Sepp Krätz: Der geheime Kampf ums Hippodrom
Der Wiesn-Wirt steht ab 13. März wegen Steuerhinterziehung vor Gericht in München - und könnte sein Wiesn-Zelt verlieren. Diese Wirte wollen ihn beerben.
Ludwigsvorstadt - Hinter dem Hippodrom-Oktoberfestzelt wird schon heftig mit den Hufen gescharrt. Unter strengster Geheimhaltung läuft das Kommando eines noch nicht dagewesenen Wiesn-Streichs.

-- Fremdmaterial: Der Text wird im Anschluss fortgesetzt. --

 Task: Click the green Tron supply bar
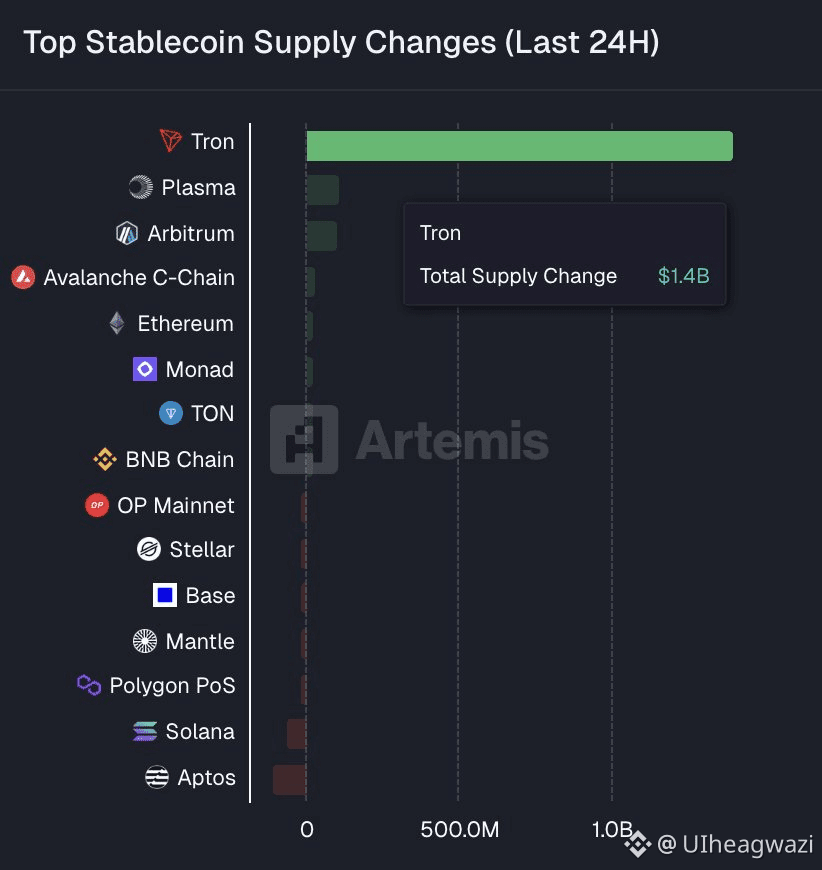[519, 146]
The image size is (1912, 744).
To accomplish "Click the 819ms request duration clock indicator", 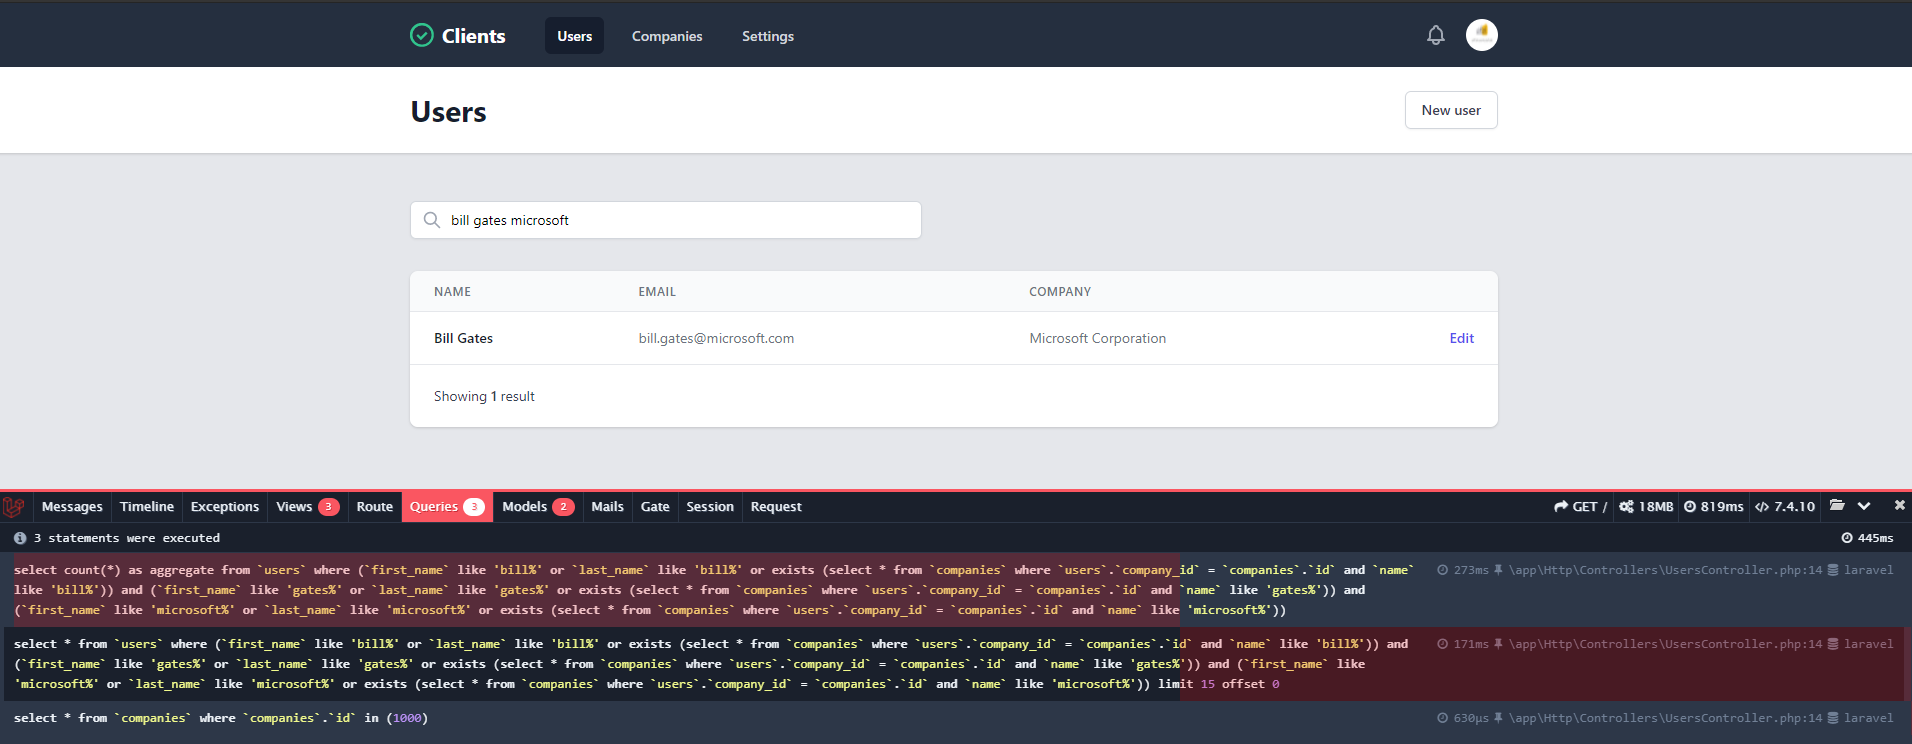I will pyautogui.click(x=1713, y=507).
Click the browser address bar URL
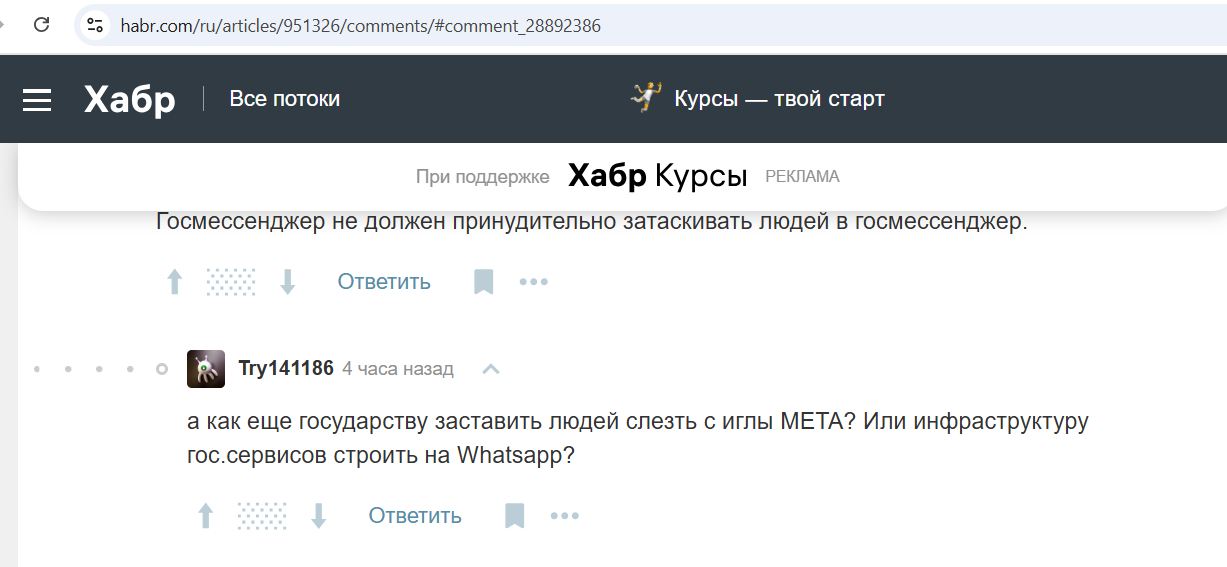 coord(360,25)
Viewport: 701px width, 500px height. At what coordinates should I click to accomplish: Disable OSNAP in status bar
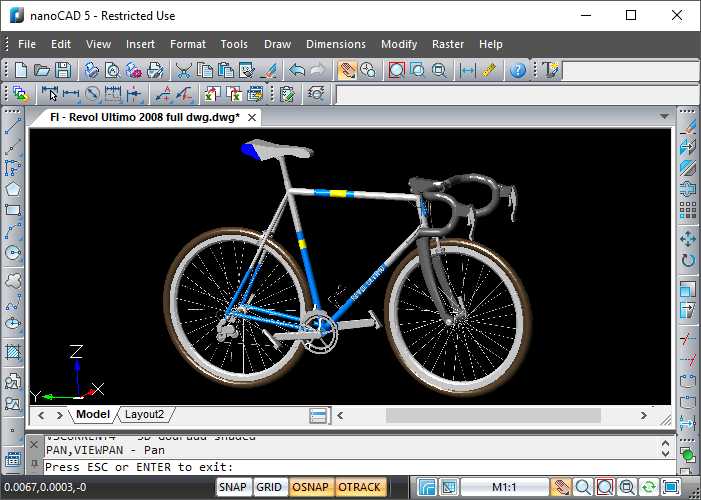310,487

Drei Münchner Erfolgswirte haben sich für das nicht leicht zu steuernde Ausgeh-Mekka Hippodrom auf dem Oktoberfest beworben. Sie sind bereits mit der Zeltbau-Firma Deuter für Planung und Statik eines neuen Zeltes in ernsthaften Kontakt getreten – alles für den Fall, dass der Entertainer-Gastronom und mehrmals ausgezeichnete Wirt des Jahres Sepp Krätz wegen seines Steuerverfahrens unter die Räder gerät – und von der Wiesn fliegt. Das würde fraglos passieren, wenn er wegen Steuerhinterziehung verurteilt wird; der Prozess beginnt am 13. März.
Gegenseitig haben Lorenz Stiftl („Spöckmeier“), Jürgen Lochbihler („Pschorr“) und die Familie Rubenbauer („Bahnhofsgaststätten“) größtes Stillschweigen vereinbart. Fest steht: Bis jetzt gibt es noch keine Ära nach Krätz. Noch ist alles offen, es gilt die Unschuldsvermutung.
Das Trio betont, dass es Krätz nur das Beste wünscht, dass er bleiben darf. Man würde aber im Falle ihres Zuschlags unter mörderischem Zeitdruck stehen und müsse mit einem vertrackten Timing zurecht kommen.
Eine Zulassung für die Wiesn 2014 (20. September bis 5. Oktober) erfolgt am 28. April – für einen Zelt-Neubau (Kosten: zwei bis drei Millionen Euro) ist die Zeit fast zu kurz. Um das Risiko zu mildern, sind die drei Bewerber, die im letzten Jahr bis 31. Dezember ihr Wiesn-Interesse bekundet haben, auf die Idee gekommen, die Kosten zu dritteln – und sie haben sich zusammengetan:
Wer den Zuschlag erhält, muss die anderen auszahlen, so lautet angeblich die streng vertrauliche Vereinbarung. Der Countdown der drei Gasthaus-Kollegen ist Sepp Krätz natürlich zu Ohren gekommen, und er kommentierte das Vorhaben hinter seinem Rücken so: „Sehr interessant.“
Sepp Krätz ist Besitzer des Hippodrom. Ein Zelt mit 111-jähriger Tradition, das unter Denkmalschutz gehört, weil das Oktoberfest ohne dieses irgendwie kastriert wirken würde. Wenn er nicht mehr Wirt auf der Wiesn sein dürfte, würde er die Bier-Burg verkaufen.
Vor Jahrzehnten, als der Hausherr noch Claus Mayr hieß, konnten sich im damals wesentlich größeren Zelt die Besucher auf einer Pferderennbahn amüsieren. Auf der Empore saßen an der Bar, die sich über die volle Zeltbreite erstreckte, hunderte von Pferdefreundinnen, berühmt für leichten Aufgalopp.
Klaus Bieringer, Geschäftsführer des Zeltbau-Unternehmens Deuter, bat bei der AZ-Anfrage um Verständnis, keine Details des Vorhabens bekannt geben zu können. Es muss aber noch andere Hippodrom-Interessenten geben. Beim Zeltbau-Konkurrenten Pletschacher sagte mir eine freundliche Dame: „Das ist ein heißes Eisen, fragen Sie doch die Auftraggeber.“
Siegfried Able („Eiszauber“ am Stachus), einer der geschicktesten ambulanten Unternehmer, dessen Familie nebst Tanten und Anverwandten auf der Wiesn so weit verzweigt ist wie Alfons Schuhbeck am Platzl, verriet, sich ebenfalls beworben zu haben.
Able: „Ich stehe bereit, wenn was frei wird, man muss sowas auch stemmen können. Das glauben viele. Ich hoffe, dass Sepp Krätz das Zelt behalten kann. Er hat aus einer Bruchbude das geschaffen, was ihm keiner nachmachen wird.“ Krätz’ gefährliche Steuerangelegenheit, sagt Able, habe sich womöglich „aus einem Mitarbeiter-Problem“ entwickelt.